All of the data is to be set down again without any alteration.

[Pixel coordinate grounding data]
= = = = =
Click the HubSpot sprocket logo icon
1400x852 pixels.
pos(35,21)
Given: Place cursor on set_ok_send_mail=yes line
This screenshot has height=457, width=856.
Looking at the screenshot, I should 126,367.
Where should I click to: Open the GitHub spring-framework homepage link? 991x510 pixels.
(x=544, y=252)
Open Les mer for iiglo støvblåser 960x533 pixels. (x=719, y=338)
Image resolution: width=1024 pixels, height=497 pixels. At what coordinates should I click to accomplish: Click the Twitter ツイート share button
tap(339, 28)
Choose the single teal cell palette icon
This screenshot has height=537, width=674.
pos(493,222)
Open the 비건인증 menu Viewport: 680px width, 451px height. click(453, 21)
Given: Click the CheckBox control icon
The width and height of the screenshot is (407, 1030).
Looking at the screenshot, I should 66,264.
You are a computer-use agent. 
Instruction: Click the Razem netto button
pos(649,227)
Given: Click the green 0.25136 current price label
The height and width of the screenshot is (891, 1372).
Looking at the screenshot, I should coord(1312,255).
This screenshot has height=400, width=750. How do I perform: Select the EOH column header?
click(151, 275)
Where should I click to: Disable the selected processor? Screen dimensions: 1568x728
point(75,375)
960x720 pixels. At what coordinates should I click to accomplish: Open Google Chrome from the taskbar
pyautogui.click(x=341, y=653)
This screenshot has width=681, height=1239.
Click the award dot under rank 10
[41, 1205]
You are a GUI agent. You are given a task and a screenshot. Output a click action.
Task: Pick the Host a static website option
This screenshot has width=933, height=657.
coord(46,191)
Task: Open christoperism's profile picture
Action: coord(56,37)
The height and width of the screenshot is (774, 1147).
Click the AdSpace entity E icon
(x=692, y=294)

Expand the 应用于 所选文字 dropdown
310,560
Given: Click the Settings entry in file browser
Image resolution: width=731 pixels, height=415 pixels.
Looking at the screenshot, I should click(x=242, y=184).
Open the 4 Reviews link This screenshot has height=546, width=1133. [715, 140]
= = = = =
Task output:
Click the HubSpot sprocket logo icon
1400x852 pixels.
pos(35,21)
Given: Place cursor on set_ok_send_mail=yes line
This screenshot has height=457, width=856.
Looking at the screenshot, I should 126,367.
Where should I click to: Open the GitHub spring-framework homepage link? 991x510 pixels.
(x=544, y=252)
Open Les mer for iiglo støvblåser 960x533 pixels. (x=719, y=338)
Image resolution: width=1024 pixels, height=497 pixels. At what coordinates should I click to accomplish: Click the Twitter ツイート share button
tap(339, 28)
Choose the single teal cell palette icon
This screenshot has height=537, width=674.
pos(493,222)
Open the 비건인증 menu Viewport: 680px width, 451px height. click(453, 21)
Given: Click the CheckBox control icon
The width and height of the screenshot is (407, 1030).
Looking at the screenshot, I should 66,264.
You are a computer-use agent. 
Instruction: Click the Razem netto button
pos(649,227)
Given: Click the green 0.25136 current price label
The height and width of the screenshot is (891, 1372).
Looking at the screenshot, I should coord(1312,255).
This screenshot has height=400, width=750. How do I perform: Select the EOH column header?
click(151, 275)
Where should I click to: Disable the selected processor? Screen dimensions: 1568x728
point(75,375)
960x720 pixels. At what coordinates should I click to accomplish: Open Google Chrome from the taskbar
pyautogui.click(x=341, y=653)
This screenshot has width=681, height=1239.
Click the award dot under rank 10
[41, 1205]
You are a GUI agent. You are given a task and a screenshot. Output a click action.
Task: Pick the Host a static website option
This screenshot has width=933, height=657.
coord(46,191)
Task: Open christoperism's profile picture
Action: coord(56,37)
The height and width of the screenshot is (774, 1147).
Click the AdSpace entity E icon
(x=692, y=294)

Expand the 应用于 所选文字 dropdown
310,560
Given: Click the Settings entry in file browser
Image resolution: width=731 pixels, height=415 pixels.
Looking at the screenshot, I should click(x=242, y=184).
Open the 4 Reviews link This screenshot has height=546, width=1133. [715, 140]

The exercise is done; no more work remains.